Mechanical Fantasy Box is an energetic fuckbook from one of the great composers of electronic dance music, published to coincide with the release of previously unheard music. As a serial pornography spanning six years of discrete sexual encounters, the voraciously repetitive conceit is enjoyable enough; but this framework manifests an oblique autobiography, too, as Cowley's cruising includes theological rumination and musical insight. A pleasureful document of queer counterpublics, and of the sexual excitement that furnishes a body of astonishing musical experimentation with its coyly ebullient mood.— Cam
Chronicles of sex and disco in '70s San Francisco, from the revolutionary musician behind "You Make Me Feel (Mighty Real)"

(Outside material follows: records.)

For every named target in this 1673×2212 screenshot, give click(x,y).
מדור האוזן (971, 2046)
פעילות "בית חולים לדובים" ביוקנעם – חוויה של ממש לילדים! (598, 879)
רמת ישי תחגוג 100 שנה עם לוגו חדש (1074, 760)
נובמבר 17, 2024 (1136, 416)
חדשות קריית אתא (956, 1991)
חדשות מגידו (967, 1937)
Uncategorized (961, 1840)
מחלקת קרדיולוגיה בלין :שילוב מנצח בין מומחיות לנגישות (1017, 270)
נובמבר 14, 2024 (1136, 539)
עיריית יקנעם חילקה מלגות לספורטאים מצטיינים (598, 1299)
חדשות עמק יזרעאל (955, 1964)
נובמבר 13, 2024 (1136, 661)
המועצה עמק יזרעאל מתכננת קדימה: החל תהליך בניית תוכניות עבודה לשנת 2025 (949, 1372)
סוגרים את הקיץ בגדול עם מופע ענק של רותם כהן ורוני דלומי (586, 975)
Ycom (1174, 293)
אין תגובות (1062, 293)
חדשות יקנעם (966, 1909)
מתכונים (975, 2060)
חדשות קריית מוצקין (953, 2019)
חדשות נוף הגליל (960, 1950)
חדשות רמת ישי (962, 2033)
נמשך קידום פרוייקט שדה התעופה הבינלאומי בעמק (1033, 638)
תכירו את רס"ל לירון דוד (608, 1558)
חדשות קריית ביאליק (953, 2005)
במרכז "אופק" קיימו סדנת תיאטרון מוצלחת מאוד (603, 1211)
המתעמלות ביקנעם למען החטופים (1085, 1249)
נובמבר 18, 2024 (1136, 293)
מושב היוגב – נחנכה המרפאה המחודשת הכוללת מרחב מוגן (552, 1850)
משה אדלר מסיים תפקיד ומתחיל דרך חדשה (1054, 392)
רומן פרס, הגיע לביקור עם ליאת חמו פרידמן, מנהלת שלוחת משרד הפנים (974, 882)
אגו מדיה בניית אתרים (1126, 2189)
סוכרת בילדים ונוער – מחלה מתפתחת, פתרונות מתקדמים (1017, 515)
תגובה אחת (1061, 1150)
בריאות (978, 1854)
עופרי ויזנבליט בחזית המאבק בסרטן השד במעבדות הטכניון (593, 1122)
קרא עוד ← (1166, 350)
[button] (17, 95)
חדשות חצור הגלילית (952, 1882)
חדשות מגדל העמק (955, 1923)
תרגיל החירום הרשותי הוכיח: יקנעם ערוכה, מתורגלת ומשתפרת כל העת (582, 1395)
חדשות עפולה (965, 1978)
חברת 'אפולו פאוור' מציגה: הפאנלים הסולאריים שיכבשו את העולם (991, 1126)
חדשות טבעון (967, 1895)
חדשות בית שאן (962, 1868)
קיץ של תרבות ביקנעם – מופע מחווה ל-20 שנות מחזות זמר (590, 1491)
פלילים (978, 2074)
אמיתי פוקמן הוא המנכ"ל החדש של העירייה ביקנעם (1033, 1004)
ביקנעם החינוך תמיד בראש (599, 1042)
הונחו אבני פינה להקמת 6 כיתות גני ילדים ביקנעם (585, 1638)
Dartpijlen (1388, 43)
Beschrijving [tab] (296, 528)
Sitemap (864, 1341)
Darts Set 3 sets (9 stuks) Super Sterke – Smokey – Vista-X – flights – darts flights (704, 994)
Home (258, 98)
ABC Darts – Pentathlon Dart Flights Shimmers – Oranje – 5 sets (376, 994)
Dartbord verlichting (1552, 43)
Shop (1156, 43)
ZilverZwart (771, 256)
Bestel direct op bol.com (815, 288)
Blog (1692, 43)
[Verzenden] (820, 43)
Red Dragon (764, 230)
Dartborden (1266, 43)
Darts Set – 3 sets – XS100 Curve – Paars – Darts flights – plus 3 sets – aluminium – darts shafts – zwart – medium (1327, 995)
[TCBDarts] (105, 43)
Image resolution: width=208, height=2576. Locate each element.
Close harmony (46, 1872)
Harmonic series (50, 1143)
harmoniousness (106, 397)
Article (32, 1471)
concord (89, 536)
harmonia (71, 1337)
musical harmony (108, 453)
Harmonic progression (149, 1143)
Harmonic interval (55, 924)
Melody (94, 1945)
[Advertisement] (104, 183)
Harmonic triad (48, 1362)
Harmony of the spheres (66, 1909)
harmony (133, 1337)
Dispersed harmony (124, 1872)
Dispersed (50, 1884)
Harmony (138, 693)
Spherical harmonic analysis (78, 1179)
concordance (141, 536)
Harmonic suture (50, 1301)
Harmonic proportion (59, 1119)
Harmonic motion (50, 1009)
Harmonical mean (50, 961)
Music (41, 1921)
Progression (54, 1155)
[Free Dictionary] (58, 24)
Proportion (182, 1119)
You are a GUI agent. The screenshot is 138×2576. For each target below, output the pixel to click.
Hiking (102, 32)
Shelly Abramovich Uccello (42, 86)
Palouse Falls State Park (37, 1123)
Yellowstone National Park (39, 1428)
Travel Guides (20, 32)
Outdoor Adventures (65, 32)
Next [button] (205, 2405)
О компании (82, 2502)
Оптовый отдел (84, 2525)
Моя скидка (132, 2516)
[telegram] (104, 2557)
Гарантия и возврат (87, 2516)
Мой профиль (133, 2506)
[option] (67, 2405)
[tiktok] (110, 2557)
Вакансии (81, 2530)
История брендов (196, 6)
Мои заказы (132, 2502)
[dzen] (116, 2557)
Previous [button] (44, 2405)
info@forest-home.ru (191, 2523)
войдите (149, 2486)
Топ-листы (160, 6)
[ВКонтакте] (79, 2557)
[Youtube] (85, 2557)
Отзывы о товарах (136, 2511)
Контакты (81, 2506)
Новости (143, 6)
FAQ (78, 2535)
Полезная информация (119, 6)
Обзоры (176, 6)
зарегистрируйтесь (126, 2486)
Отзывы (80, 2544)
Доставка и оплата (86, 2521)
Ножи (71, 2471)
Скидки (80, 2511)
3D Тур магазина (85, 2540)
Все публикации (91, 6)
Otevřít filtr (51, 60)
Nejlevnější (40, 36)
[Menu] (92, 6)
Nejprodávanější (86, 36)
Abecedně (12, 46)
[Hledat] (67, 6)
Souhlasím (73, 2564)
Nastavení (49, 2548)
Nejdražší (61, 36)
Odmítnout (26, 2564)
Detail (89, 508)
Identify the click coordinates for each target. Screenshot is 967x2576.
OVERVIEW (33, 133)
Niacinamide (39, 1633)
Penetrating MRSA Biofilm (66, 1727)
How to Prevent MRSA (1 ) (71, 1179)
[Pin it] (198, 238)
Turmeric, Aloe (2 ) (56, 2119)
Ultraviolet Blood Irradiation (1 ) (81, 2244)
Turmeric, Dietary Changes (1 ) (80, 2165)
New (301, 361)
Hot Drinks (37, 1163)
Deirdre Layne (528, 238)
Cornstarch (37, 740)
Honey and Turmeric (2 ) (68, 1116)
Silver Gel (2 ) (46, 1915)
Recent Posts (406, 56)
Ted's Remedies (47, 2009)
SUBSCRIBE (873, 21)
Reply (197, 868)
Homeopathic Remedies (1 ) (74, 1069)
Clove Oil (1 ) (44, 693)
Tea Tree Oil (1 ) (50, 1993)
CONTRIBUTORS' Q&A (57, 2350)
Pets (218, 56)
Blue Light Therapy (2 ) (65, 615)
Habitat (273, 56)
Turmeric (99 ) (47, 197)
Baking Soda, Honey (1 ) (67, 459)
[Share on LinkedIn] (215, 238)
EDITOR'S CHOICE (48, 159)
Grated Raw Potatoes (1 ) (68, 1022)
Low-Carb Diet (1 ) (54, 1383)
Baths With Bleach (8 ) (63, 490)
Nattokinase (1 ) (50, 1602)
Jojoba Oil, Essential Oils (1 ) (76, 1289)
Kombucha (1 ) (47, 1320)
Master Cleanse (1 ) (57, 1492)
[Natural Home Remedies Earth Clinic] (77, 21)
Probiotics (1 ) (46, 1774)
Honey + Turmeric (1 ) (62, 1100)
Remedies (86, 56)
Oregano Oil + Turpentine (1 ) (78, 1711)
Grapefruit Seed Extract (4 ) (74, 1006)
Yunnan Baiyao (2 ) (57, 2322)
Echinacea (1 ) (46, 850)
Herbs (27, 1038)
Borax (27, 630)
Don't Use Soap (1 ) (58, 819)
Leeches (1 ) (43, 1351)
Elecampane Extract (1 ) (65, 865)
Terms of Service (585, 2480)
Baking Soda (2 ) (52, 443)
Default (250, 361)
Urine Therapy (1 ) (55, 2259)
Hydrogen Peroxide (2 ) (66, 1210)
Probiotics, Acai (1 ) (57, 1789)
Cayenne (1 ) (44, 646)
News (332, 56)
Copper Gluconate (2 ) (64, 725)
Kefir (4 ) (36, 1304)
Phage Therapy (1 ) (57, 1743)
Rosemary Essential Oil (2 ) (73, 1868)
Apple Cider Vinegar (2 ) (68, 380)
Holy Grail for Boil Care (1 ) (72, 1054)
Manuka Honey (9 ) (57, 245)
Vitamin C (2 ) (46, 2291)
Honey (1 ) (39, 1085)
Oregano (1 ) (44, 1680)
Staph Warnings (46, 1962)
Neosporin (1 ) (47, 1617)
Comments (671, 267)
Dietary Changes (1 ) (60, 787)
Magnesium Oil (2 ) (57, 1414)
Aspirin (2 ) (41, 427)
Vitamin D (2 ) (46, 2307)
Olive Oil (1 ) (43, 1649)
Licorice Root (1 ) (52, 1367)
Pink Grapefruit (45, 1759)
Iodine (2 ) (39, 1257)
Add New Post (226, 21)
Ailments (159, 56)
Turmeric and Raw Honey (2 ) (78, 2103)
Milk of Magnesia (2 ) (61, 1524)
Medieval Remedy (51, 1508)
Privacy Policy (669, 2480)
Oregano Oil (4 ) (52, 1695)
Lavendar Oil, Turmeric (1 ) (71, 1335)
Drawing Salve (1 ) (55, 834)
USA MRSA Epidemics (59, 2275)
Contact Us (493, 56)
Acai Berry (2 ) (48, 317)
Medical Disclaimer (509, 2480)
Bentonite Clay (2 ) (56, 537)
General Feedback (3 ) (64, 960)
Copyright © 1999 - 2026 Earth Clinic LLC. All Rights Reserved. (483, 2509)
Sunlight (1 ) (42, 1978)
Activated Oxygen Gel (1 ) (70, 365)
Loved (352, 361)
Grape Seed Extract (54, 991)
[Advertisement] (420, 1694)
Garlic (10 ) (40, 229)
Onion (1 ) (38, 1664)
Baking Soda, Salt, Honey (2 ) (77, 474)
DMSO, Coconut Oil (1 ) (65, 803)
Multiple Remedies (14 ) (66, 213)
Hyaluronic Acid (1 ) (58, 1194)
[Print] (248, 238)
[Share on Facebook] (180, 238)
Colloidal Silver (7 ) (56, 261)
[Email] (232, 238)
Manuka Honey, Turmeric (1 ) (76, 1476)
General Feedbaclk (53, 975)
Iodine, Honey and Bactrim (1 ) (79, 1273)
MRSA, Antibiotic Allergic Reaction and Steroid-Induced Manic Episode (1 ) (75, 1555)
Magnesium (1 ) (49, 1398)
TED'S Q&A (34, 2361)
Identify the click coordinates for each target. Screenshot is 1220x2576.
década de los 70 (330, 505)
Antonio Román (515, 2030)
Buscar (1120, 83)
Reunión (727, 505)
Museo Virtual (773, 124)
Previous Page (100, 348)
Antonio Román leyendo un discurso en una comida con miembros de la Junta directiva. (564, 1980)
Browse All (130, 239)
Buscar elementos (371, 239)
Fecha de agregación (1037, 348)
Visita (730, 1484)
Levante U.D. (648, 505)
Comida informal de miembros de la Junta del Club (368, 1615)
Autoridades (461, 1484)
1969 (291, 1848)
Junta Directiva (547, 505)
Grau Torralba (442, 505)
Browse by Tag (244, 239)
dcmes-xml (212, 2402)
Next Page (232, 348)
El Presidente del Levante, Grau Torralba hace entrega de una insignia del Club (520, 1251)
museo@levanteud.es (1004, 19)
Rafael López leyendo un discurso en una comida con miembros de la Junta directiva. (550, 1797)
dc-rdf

Patrick Cowley (1950-82) was one of the most revolutionary and influential figures in electronic dance music. Born in Buffalo, Cowley moved to San Francisco in 1971 to study music at the City College of San Francisco. By the mid '70s, his synthesizer techniques landed him a job composing and producing songs for disco diva Sylvester, including hits such as You Make Me Feel (Mighty Real). Cowley created his own brand of peak-time party music known as Hi-NRG, dubbed the San Francisco Sound. His life was cut short on November 12, 1982, when he died shortly after his 32nd birthday from AIDS-related illness.Mechanical Fantasy Box is Cowley's homoerotic journal, or, as he called it, graphic accounts of one man's sex life. The journal begins in 1974 and ends in 1980 on his 30th birthday. It chronicles his slow rise to fame from lighting technician at the City Disco to crafting his ground-breaking 16-minute remix of Donna Summer's I Feel Love to performing with Sylvester at the SF Opera House. Vivid descriptions are told of cruising in '70s SoMA sex venues, ecstatic highs in Buena Vista Park and composing pornophonics in his Castro apartment. For this book, artist Gwena l Rattke created 25 original illustrations inspired by selected entries, three street maps documenting locations mentioned herein, and four collages of photos, ephemera and notes that Cowley had inserted in the journal. This book shows a very out-front, alive person going through the throes of gay liberation post-Stonewall.